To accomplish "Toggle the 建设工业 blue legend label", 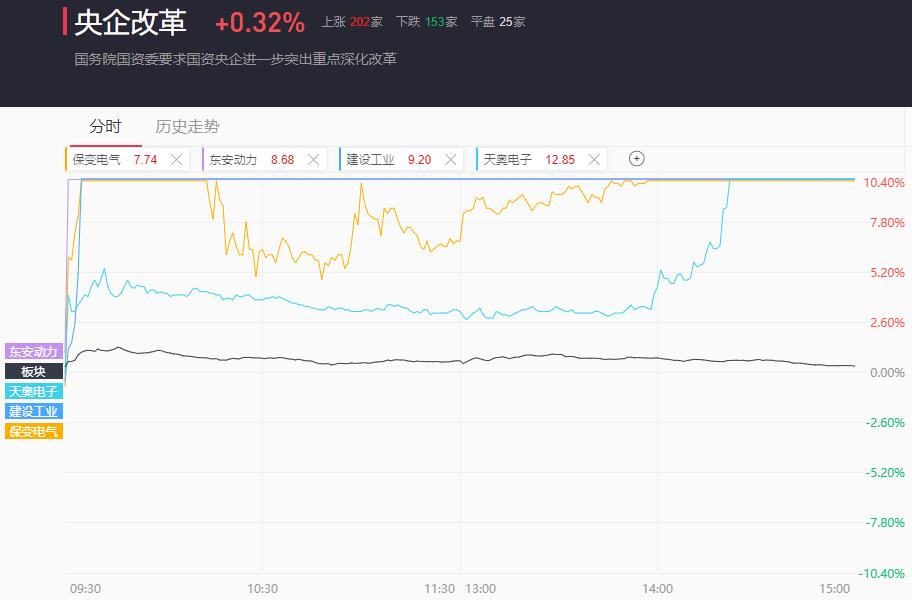I will [x=34, y=411].
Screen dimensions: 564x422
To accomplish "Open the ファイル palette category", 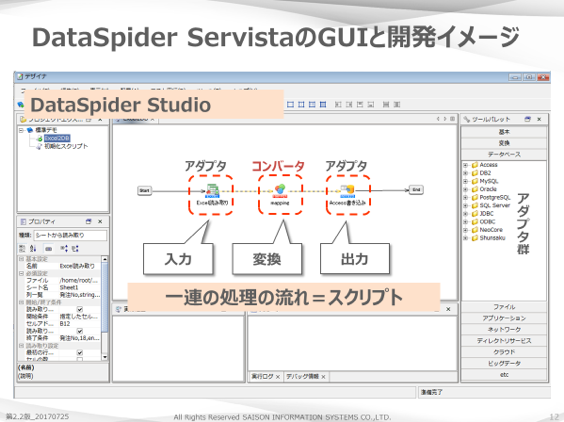I will point(504,307).
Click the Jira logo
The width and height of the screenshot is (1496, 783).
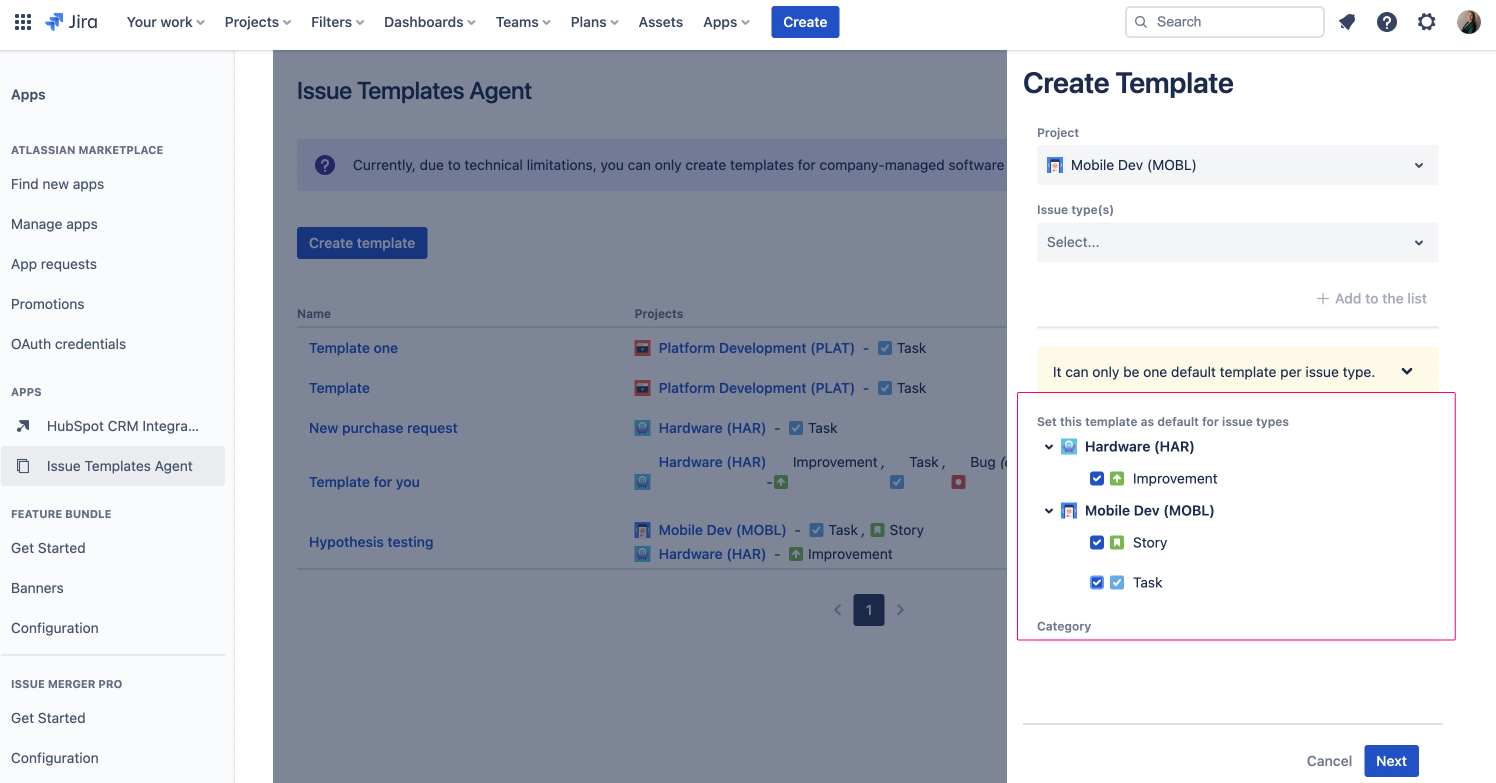71,21
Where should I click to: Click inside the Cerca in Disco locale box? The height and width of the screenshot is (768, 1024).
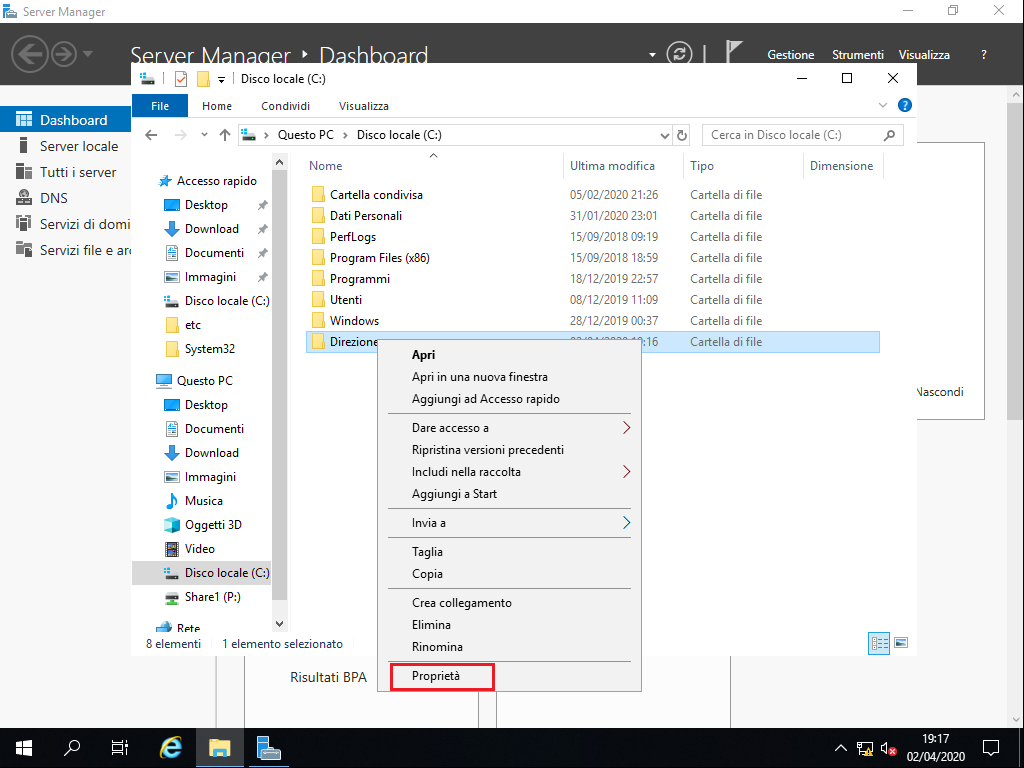795,134

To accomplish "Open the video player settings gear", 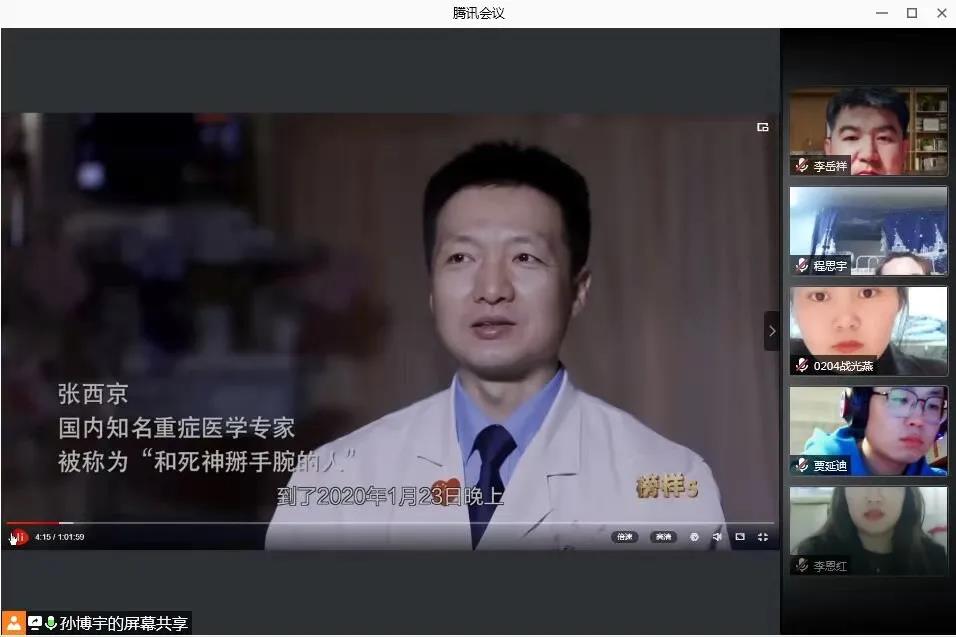I will (694, 537).
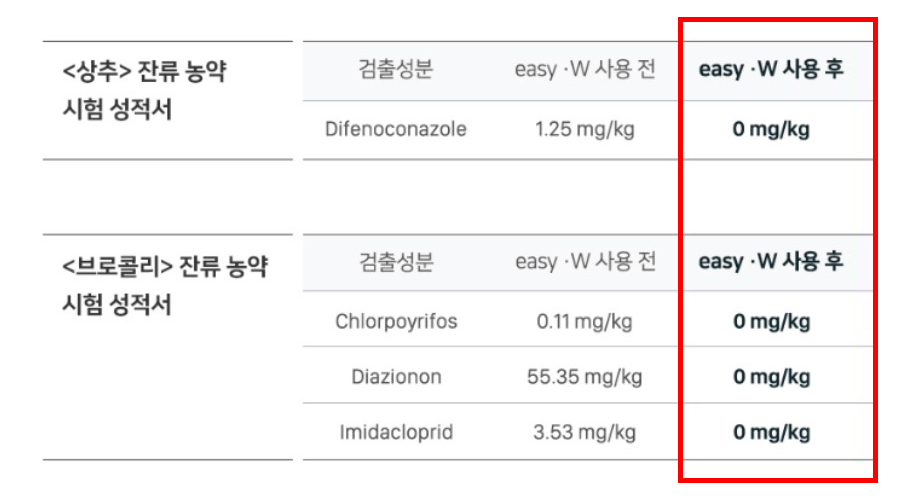Select the broccoli table's 검출성분 header

[396, 262]
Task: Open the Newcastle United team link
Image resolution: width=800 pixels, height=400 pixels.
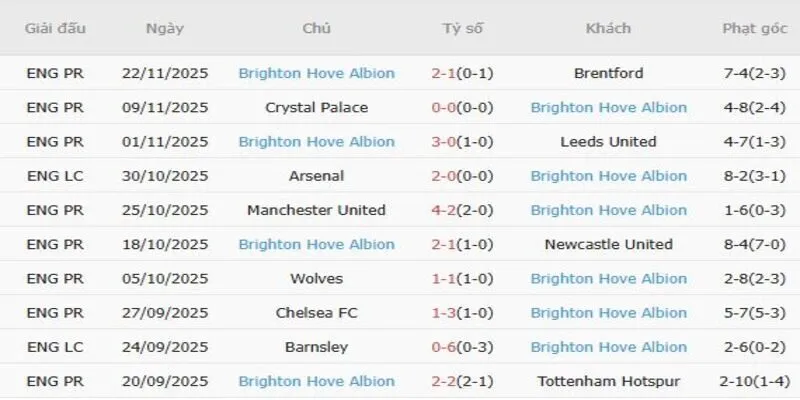Action: 608,244
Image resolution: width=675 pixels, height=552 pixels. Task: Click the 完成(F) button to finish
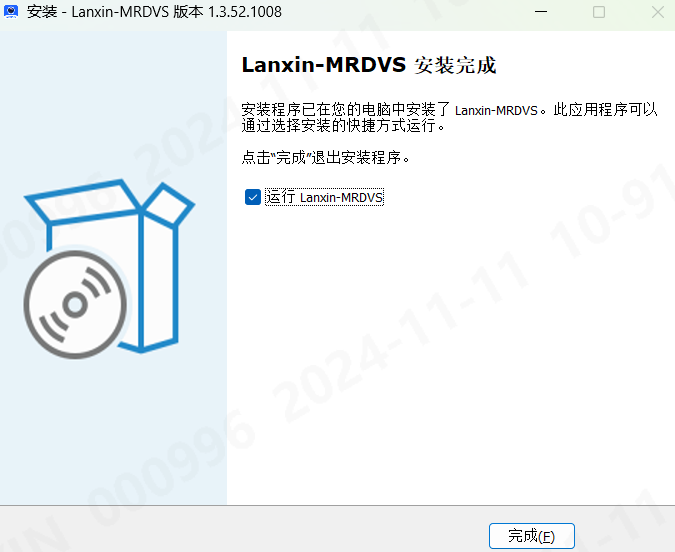(x=532, y=536)
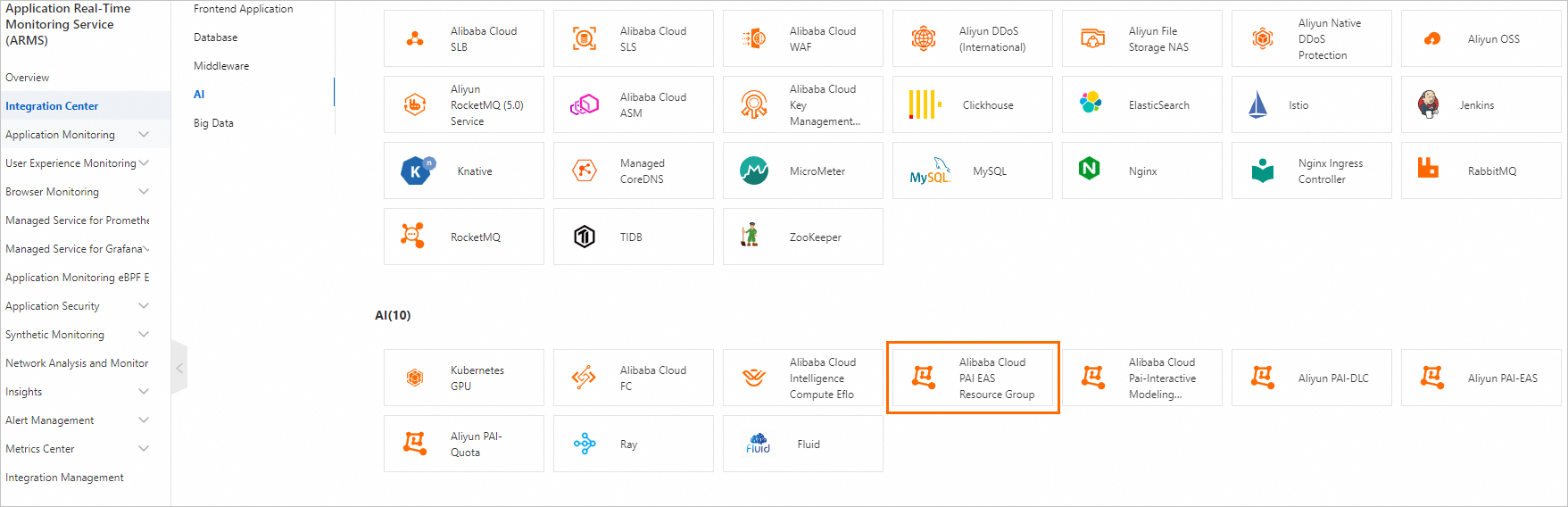1568x507 pixels.
Task: Open Alibaba Cloud PAI EAS Resource Group card
Action: coord(973,378)
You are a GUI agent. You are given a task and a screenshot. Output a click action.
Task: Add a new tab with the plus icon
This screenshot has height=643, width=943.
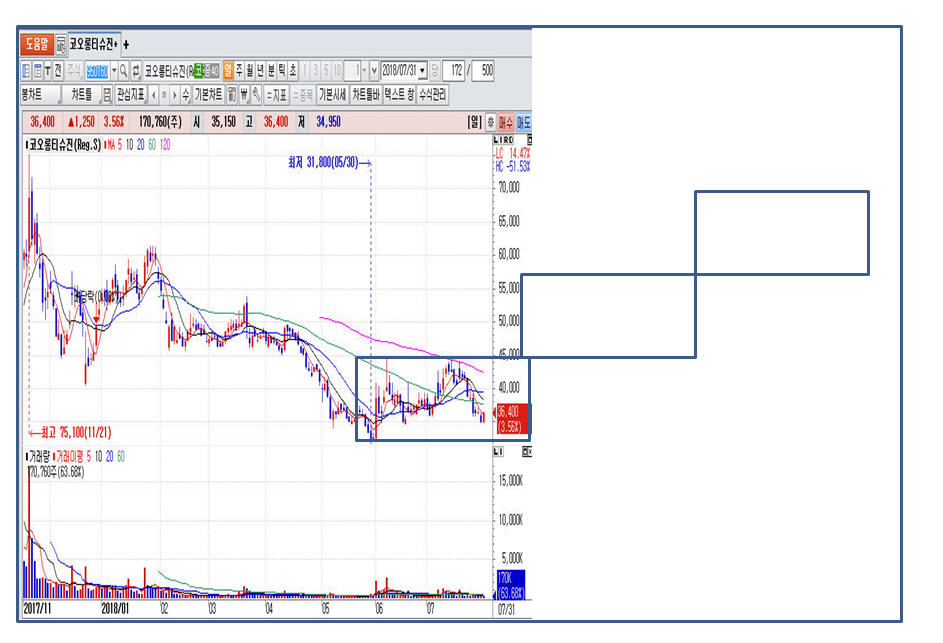tap(126, 45)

• _INSTRUCTIONS FOR THE TASK_
The lines from the one with "Task: Open the Newcastle United team link" to the end of the data above should be retyped exactly, both ends included, and pictures are to be left out.

• _ANSWER FOR THIS EXERCISE_
Task: Open the Newcastle United team link
Image resolution: width=800 pixels, height=400 pixels.
Action: 608,244
Image resolution: width=675 pixels, height=552 pixels. Task: Click the 完成(F) button to finish
(x=532, y=536)
1568x507 pixels.
Task: Open Alibaba Cloud PAI EAS Resource Group card
Action: coord(973,378)
You are a GUI agent. You are given a task and a screenshot. Output a click action.
Task: Add a new tab with the plus icon
This screenshot has height=643, width=943.
tap(126, 45)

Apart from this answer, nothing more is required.